ランタンの明かりの下で、簡素な食事をテーブルを囲んで頂く。日没は既に終わっているがほんのりと赤い残光がまだ残っている。
ウリの押し漬のような漬物がおかずなんだがスープには昨日釣り上げた一夜干しの魚の切り身が入っていた。
ご飯にスープを掛けて頂くのが、この頃好きになってしまった。そんな俺を嫁さん達が呆れた顔で見てるけどね。
夕食後はココナッツジュースだから、栄養バランス的には問題ないんだろうけど、コーヒーはもう飲めないんだろうか? 飲めなくなると余計に飲みたくなるな。
甲板にボードを広げてワインを飲みながらスゴロクゲームに興じる。4人なら丁度良い感じに遊べるな。
その間に、サリーネが野生の青いバナナを葉に包んで蒸していいる。
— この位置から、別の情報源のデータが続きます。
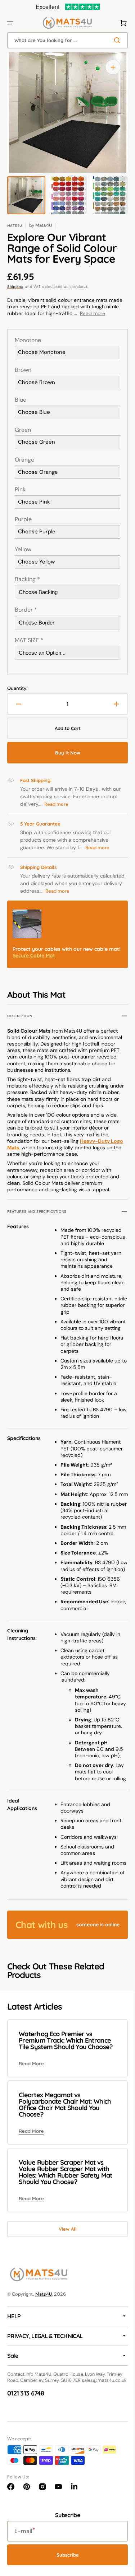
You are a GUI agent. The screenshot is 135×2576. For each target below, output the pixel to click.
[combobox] (64, 40)
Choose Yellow (36, 561)
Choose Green (36, 441)
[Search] (113, 40)
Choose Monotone (42, 352)
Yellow (23, 549)
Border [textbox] (26, 609)
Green (23, 430)
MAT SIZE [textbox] (29, 640)
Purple (23, 519)
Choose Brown (36, 382)
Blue (20, 399)
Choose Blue (34, 412)
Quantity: (17, 688)
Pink (20, 489)
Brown (23, 370)
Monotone (28, 340)
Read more (92, 313)
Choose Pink (34, 501)
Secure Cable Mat (34, 962)
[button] (10, 23)
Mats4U (43, 2372)
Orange (24, 459)
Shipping (15, 286)
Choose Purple (36, 531)
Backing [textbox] (27, 579)
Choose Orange (38, 472)
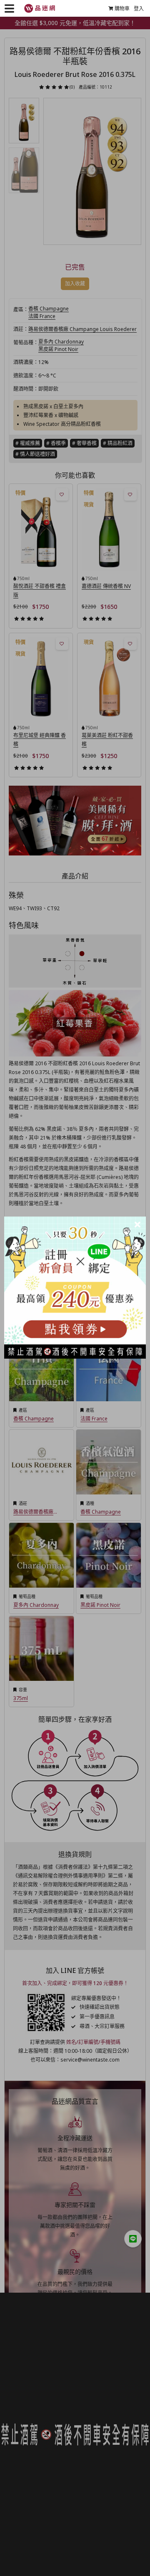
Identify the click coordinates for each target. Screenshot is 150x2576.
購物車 (122, 8)
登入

明日の朝食と昼食はバナナのチマキになりそうだ。
スープに入れたらお雑煮のようにして食べられるのだろうか?
ちょっと疑問に思ったけれど、明日になれば試すこともできるだろう。
下弦の月が昇ってきたころにゲームをお開きにして小屋に入って雑魚寝する。
そう言えば、網を編んでもらえたんだよな。
ハンモックを作ってもらっても良さそうな気がするぞ。昼寝をするにも良さそうだし、ちびっ子達も喜ぶんじゃないかな?